De Justine Triet
avec Virginie Efira, Adèle Exarchopoulos, Gaspard Ulliel, Sandra Hüller, Niels Schneider, Laure Calamy
présenté en sélection officielle festival de Cannes 2019
Sibyl est une romancière reconvertie en psychanalyste. Rattrapée par le désir d'écrire, elle décide de quitter la plupart de ses patients. Alors qu'elle cherche l'inspiration, Margot, une jeune actrice en détresse, la supplie de la recevoir. En plein tournage, elle est enceinte de l'acteur principal… qui est en couple avec la réalisatrice du film. Tandis qu'elle lui expose son dilemme passionnel, Sibyl, fascinée, l’enregistre secrètement. La parole de sa patiente nourrit son roman et la replonge dans le tourbillon de son passé. Quand Margot implore Sibyl de la rejoindre à Stromboli pour la fin du tournage, tout s'accélère à une allure vertigineuse…
La réalisatrice aurait-elle inventé un genre nouveau l’ "autothriller" et une nouvelle tonalité la "dramédie"? à travers cette histoire d’une psy qui devient la romancière de sa propre vie ? Spectateur, on assisterait à l’adaptation du propre roman de Sibyl???

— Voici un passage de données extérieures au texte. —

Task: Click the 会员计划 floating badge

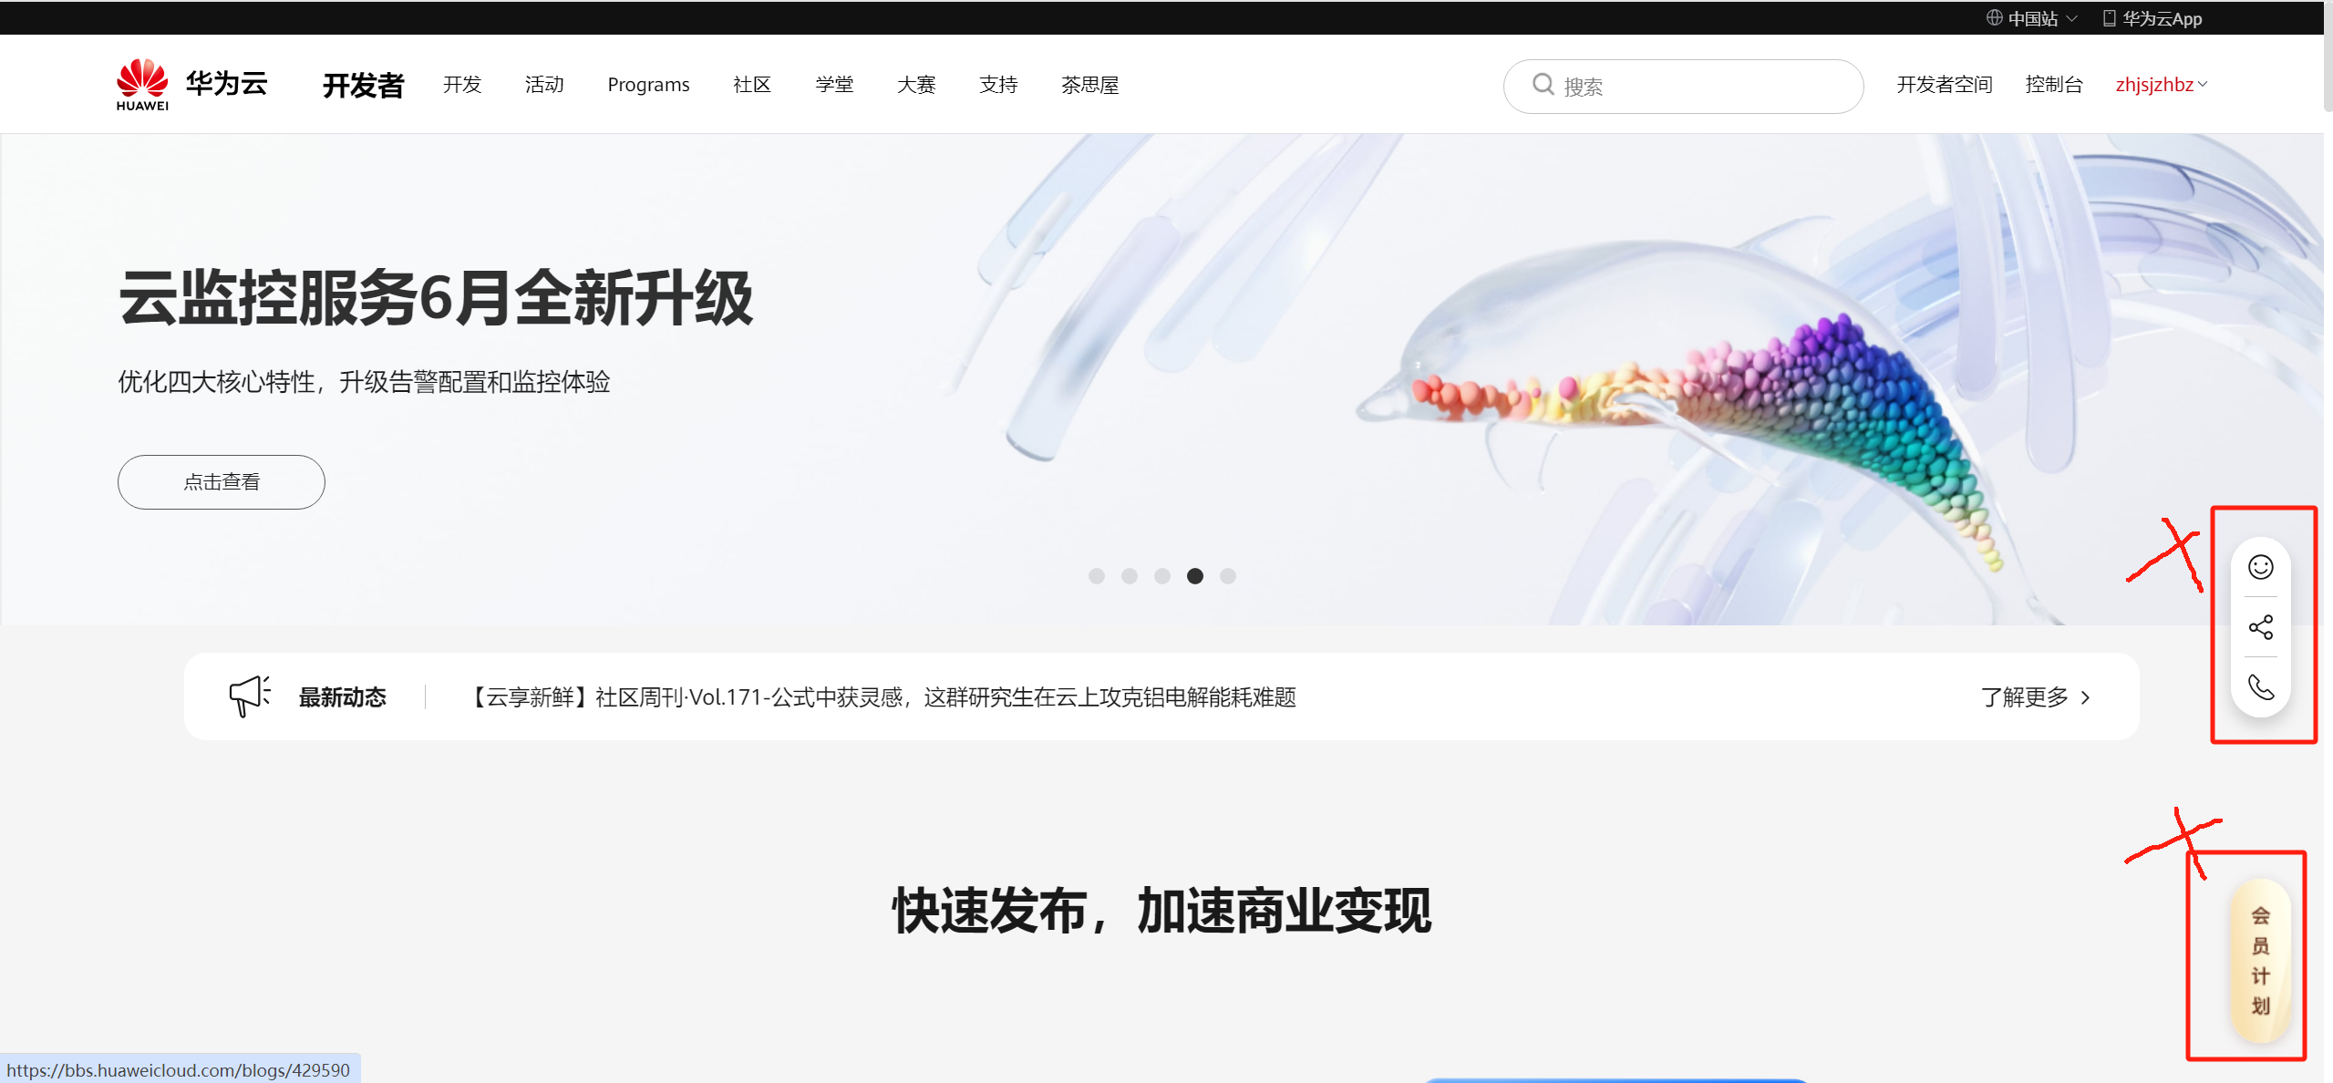Action: [2259, 960]
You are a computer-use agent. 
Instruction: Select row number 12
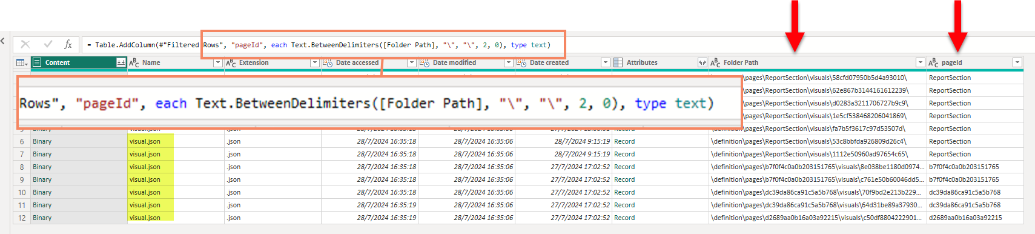(22, 218)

Film et roman, en train de se faire, film dans le film, roman dans le roman, fantasmes et réalité ...et ce ad libitum ; ce que vient renforcer le principe de gémellité -entre Sibyl et Margot, Sibyl et sa sœur, Sibyl et Mika la réalisatrice, entre Gabriel et Igor ; et même si la gémellité fonctionne en miroir inversé, Justine Tiret se plaît à démultiplier le motif du double (est-ce Sibyl qui envahit tous les personnages comme elle envahit l’écran de bout en bout ? Chacun reflétant une part d’elle-même : dont la mauvaise conscience "incarnée" par celui qui partage sa vie, et la solitude par l’enfant qu’elle reçoit en tant que psy). Le montage accentue cet enchevêtrement, cet enchâssement d’histoires, (qui se jouent en fait dans l’esprit de Sibyl). Le film bascule avec l’épisode de Stromboli (où le paysage naturel se substitue au paysage urbain ; où les forces vives de la nature remplacent les intérieurs d’appartements) ..mais n’entachons pas le "plaisir" de la découverte ! (fût-elle décevante!)

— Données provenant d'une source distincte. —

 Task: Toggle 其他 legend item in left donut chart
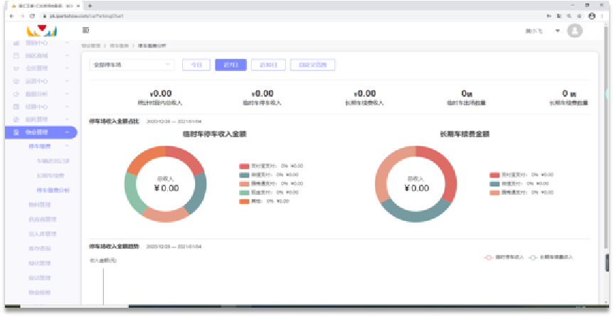pyautogui.click(x=253, y=201)
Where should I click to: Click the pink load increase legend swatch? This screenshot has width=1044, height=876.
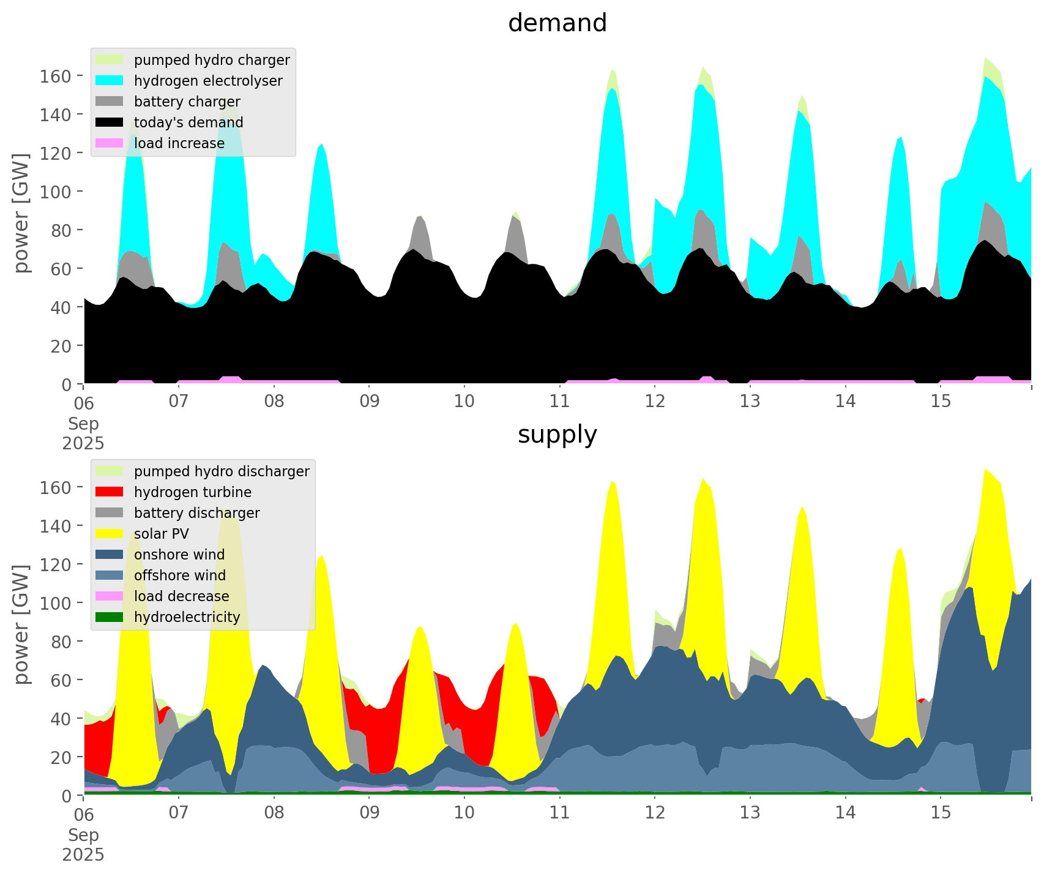[110, 143]
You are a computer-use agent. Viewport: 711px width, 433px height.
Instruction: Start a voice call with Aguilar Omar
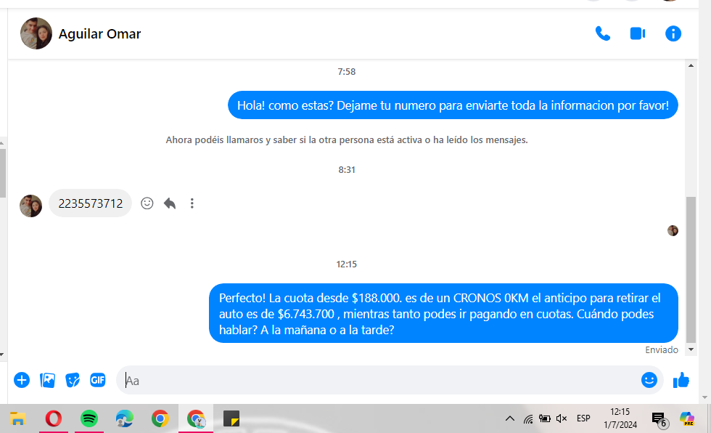click(602, 33)
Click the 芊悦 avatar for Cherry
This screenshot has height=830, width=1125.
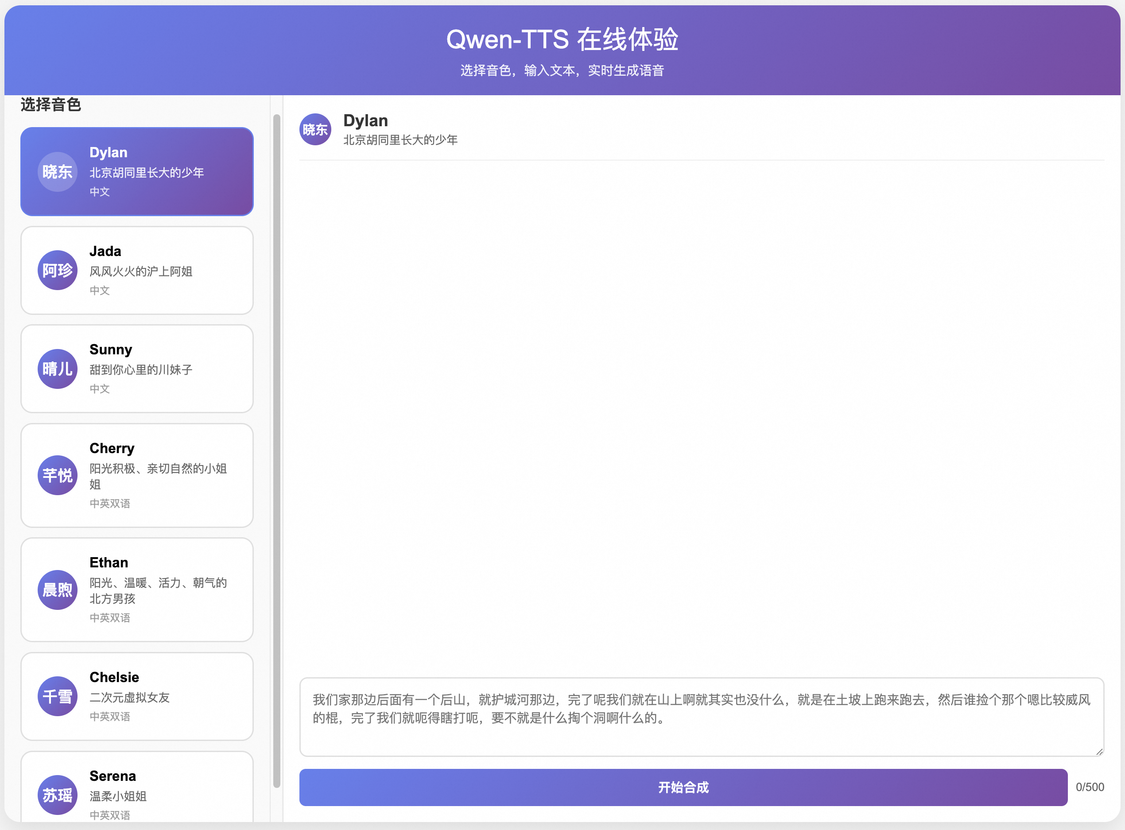tap(57, 475)
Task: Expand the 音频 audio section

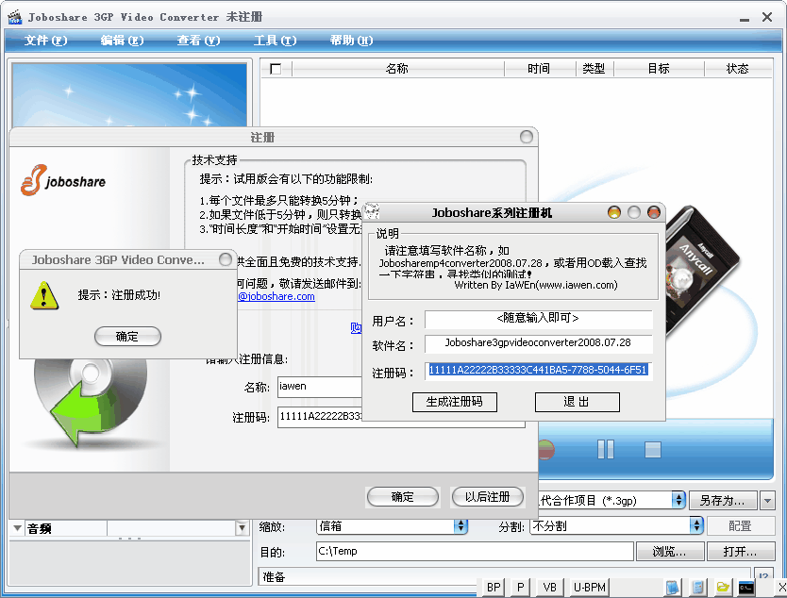Action: (18, 529)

A tout cela s’ajoute la présence troublante de l’enfant : qu’il s’agisse de Daniel (est-ce le fantôme de l’enfant qu’elle a eu avec Gabriel) et qui prédit au cours d’un jeu de Monopoly "vous allez perdre"; de Selma fille de Sibyl qui se révèlera être le coeur de sa vie (même si la prise de parole finale de l’enfant contraste avec les assertions de la mère/romancière assimilant les gens de son entourage à des "personnages de fiction")
Certes Virginie Efira triomphe dans le rendu du personnage (thérapeute, psy idéale ou sans scrupules, amante folle, séductrice, alcoolique récidiviste, mère aimante et absente) par un talent protéiforme
Mais dans ce foisonnement, ce chaos organisé, il manque pourtant un chaînon susceptible d’entraîner l’adhésion ! Et ce n'est pas la thématique de l'ivresse déclinée dans ses sens propre et figuré (depuis la logorrhée verbale de l'éditeur en ouverture du film jusqu'à l'ébriété finale de Sibyl en passant par l'embrasement de corps aimantés par le désir) qui fera chambouler ! Ni le procédé de la mise en abyme, sur-exploité!